▽

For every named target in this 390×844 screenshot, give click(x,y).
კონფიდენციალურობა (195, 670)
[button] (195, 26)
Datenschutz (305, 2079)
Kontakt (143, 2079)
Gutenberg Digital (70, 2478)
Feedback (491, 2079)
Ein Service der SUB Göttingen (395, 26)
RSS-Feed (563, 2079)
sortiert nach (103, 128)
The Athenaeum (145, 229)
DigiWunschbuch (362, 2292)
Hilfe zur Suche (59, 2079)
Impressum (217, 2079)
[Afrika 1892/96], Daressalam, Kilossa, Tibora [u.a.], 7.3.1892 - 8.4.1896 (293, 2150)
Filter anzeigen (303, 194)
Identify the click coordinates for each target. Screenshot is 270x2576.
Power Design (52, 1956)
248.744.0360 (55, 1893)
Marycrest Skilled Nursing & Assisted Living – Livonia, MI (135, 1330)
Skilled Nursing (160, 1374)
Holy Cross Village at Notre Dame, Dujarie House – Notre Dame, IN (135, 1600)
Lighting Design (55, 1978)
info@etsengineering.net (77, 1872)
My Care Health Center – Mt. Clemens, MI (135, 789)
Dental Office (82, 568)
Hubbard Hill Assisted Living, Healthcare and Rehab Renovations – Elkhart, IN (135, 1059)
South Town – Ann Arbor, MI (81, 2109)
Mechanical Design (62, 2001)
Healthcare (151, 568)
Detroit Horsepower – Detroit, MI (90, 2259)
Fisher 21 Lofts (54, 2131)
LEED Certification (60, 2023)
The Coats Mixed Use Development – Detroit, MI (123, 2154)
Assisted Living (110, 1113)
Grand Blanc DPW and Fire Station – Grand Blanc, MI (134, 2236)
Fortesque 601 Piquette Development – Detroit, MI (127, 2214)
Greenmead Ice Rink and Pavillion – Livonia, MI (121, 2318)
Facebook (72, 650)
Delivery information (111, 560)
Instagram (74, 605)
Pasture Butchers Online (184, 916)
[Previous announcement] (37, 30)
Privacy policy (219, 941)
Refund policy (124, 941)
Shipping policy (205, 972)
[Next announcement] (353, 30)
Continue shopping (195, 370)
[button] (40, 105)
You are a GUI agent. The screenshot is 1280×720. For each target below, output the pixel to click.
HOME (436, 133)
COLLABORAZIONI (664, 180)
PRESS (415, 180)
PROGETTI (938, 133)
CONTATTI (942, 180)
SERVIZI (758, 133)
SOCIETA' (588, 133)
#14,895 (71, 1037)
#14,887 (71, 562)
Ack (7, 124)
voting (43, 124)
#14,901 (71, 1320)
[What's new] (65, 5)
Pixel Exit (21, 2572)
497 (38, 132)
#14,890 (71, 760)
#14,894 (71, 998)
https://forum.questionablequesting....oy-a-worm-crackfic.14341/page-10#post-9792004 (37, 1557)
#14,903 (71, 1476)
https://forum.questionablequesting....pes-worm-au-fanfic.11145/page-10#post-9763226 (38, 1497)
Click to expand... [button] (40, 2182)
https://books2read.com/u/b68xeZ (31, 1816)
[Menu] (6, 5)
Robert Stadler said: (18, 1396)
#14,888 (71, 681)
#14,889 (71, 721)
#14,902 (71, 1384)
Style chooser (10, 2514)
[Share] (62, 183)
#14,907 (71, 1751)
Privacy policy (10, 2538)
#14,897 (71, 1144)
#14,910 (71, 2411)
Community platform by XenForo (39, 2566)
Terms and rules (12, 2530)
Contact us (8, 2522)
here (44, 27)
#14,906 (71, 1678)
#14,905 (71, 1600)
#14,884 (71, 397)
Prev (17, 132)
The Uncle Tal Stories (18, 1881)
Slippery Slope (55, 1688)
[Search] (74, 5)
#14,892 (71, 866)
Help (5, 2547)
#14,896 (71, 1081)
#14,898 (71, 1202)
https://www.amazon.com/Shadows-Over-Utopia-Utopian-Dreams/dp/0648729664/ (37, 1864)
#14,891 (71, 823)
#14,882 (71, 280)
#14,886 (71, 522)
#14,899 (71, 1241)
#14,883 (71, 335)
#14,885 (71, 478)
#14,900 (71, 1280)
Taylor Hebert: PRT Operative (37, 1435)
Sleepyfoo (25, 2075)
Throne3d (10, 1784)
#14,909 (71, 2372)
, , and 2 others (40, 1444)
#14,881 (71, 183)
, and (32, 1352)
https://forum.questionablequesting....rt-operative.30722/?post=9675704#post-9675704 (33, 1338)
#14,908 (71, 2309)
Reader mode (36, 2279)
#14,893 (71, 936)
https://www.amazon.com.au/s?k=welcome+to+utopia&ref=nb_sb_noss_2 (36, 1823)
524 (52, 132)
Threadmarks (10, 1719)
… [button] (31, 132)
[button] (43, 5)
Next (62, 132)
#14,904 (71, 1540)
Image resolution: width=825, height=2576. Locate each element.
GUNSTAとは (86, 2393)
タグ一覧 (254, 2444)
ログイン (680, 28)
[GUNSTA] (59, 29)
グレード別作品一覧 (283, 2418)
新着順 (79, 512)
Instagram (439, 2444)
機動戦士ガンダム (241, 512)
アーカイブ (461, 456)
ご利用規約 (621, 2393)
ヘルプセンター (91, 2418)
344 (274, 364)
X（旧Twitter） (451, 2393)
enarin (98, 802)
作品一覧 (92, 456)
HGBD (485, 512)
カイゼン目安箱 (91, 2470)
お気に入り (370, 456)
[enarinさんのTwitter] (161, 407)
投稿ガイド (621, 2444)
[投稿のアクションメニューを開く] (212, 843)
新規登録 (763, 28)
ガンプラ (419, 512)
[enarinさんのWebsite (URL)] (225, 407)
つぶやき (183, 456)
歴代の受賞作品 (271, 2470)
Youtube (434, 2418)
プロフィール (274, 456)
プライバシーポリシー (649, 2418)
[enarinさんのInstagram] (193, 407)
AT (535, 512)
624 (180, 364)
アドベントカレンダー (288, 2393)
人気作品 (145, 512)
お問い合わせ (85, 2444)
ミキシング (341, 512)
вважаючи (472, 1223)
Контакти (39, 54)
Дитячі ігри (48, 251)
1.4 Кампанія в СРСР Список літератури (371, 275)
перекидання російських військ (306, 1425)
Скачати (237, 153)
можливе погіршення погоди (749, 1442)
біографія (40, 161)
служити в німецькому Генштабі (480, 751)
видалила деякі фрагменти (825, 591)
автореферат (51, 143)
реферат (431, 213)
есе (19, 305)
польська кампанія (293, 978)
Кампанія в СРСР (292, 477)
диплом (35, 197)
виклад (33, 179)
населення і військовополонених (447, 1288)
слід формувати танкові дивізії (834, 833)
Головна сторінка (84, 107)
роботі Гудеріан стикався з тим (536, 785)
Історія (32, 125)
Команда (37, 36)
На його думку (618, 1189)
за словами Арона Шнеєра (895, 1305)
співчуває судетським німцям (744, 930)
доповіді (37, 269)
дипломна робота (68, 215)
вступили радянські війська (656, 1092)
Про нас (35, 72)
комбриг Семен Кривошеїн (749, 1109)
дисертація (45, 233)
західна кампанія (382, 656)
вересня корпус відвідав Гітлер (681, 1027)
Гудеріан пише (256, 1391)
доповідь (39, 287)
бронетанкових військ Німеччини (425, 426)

△

** What you need to do **
Reproduce each line of the data containing the word "button".

** Solution for this exercise **
[button] (195, 26)
[button] (40, 105)
Click to expand... [button] (40, 2182)
… [button] (31, 132)
[button] (43, 5)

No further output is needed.